Fights over earmarks are routine and usually intensify in campaign years as lawmakers seek the political high ground with voters unhappy with out of control spending and the ways of Washington.

Still, since Democrats took over Congress, significant reforms have been put in place to reduce the number and cost of earmarks and make the process more open to the public.

This year's debate on earmarks follows a House Ethics Committee investigation of seven lawmakers suspected of taking campaign donations linked to companies that benefited from earmarks. The seven were absolved of wrongdoing, but the report illustrated the pay-to-play perceptions of some earmark seekers.

Defenders of earmarks say they represent but a small portion of the overall budget, are a legitimate way for lawmakers to exercise Congress' power of the purse, and that they know the needs of their states better than agency bureaucrats.
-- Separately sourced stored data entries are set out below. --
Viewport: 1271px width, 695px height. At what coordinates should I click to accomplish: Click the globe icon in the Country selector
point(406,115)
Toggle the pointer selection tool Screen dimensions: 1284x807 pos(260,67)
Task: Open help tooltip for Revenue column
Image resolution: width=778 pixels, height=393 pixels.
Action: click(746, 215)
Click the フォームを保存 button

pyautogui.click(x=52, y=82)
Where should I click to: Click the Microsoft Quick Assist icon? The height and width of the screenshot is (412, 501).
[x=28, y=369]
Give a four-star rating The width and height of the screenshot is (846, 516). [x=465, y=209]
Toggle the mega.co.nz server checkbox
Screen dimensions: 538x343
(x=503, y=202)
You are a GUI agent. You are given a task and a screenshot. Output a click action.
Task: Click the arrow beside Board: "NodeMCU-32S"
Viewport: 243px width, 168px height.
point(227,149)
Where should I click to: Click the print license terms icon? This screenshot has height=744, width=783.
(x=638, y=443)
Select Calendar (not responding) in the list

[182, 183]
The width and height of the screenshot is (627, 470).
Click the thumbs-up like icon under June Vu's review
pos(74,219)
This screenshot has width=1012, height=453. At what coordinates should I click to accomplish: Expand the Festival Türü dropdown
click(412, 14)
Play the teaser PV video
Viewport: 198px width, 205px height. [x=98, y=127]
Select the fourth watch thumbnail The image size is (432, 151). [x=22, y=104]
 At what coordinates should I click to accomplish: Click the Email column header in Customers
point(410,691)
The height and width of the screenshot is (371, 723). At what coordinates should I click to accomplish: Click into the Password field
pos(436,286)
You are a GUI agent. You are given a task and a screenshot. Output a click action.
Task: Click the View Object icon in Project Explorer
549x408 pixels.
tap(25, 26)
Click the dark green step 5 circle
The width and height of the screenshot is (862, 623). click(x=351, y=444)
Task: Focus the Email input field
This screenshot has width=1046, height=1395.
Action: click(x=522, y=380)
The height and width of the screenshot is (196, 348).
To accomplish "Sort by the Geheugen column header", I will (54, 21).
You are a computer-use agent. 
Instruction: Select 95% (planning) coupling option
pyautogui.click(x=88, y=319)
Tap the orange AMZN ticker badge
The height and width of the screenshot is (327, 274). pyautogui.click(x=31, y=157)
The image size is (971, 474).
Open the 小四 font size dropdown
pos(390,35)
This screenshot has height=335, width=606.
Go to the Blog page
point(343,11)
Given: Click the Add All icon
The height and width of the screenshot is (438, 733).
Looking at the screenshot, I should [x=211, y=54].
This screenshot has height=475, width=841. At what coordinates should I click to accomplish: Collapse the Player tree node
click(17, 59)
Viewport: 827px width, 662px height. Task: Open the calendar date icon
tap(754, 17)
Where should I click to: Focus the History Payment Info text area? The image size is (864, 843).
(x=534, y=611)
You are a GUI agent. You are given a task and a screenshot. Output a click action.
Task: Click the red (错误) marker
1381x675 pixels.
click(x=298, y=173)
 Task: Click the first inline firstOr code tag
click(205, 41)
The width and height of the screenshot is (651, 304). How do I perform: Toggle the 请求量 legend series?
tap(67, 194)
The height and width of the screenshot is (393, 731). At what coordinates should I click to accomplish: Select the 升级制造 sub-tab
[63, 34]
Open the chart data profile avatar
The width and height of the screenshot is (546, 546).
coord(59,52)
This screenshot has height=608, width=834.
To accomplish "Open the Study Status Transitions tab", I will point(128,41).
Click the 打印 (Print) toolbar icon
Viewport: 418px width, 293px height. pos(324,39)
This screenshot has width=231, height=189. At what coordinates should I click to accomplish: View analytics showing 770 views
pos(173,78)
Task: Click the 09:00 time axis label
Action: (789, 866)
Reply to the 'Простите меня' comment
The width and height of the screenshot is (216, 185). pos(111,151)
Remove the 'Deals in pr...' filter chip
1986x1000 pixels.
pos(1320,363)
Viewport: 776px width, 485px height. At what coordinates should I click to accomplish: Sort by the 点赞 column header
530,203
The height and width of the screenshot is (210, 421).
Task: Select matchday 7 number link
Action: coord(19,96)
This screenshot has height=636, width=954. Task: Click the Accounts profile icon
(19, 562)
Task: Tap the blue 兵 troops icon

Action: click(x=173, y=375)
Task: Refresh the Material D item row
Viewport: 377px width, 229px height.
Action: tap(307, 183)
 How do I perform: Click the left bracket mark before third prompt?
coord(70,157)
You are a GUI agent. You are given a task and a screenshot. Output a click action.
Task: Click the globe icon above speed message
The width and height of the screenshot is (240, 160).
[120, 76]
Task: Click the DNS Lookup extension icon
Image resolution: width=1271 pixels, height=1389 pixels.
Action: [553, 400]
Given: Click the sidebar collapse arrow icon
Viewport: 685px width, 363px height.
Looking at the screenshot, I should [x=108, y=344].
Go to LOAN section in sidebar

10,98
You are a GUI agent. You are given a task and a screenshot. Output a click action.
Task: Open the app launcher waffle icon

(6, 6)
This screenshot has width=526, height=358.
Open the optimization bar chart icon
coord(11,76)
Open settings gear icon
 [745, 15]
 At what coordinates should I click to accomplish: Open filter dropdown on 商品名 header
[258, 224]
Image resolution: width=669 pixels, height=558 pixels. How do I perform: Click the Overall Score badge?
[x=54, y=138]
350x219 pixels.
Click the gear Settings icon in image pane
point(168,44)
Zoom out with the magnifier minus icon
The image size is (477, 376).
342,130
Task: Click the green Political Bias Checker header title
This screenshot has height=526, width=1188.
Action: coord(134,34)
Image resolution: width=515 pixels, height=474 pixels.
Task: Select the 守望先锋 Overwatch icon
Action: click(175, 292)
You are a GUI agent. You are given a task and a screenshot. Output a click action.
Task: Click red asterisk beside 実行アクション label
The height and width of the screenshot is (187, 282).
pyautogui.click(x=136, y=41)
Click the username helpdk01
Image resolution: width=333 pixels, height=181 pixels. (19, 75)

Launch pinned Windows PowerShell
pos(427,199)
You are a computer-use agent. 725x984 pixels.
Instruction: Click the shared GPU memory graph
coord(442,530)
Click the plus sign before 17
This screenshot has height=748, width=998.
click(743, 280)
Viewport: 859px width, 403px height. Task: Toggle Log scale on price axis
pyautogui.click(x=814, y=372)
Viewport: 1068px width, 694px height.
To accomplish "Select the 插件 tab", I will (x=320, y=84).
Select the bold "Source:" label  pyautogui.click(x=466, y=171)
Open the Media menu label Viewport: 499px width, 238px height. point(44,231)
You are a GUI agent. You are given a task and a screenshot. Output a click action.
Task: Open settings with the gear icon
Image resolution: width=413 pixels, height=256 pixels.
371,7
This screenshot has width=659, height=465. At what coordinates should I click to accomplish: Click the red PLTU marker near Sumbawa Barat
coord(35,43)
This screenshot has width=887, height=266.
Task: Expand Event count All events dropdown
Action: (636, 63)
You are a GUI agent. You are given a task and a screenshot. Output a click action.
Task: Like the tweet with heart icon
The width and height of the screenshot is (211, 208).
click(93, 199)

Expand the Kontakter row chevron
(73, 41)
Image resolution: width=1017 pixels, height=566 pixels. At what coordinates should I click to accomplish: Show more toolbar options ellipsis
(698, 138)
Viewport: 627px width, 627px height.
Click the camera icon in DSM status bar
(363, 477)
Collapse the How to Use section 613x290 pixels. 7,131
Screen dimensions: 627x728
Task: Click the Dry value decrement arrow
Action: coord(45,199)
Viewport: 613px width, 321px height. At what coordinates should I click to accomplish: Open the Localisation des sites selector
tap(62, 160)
"We will have these decisions made by unelected bureaucrats in back rooms of agencies scattered all over this city," said Appropriations Committee Chairman Daniel Inouye, D-Hawaii. "I don't understand why those who are the most opposed to the policies of the current president are so intent on putting additional power into his hands and those who serve the executive branch."

Opponents say earmarks are often wasteful, invite corruption and are a way to win votes for big-spending legislation.

The ban attempt came on an amendment by Sen. Jim DeMint, R-S.C., to an unrelated air safety measure.

"The engine is what pulls the whole train and earmarks are what pull through a lot of spending and a lot of borrowing," DeMint said.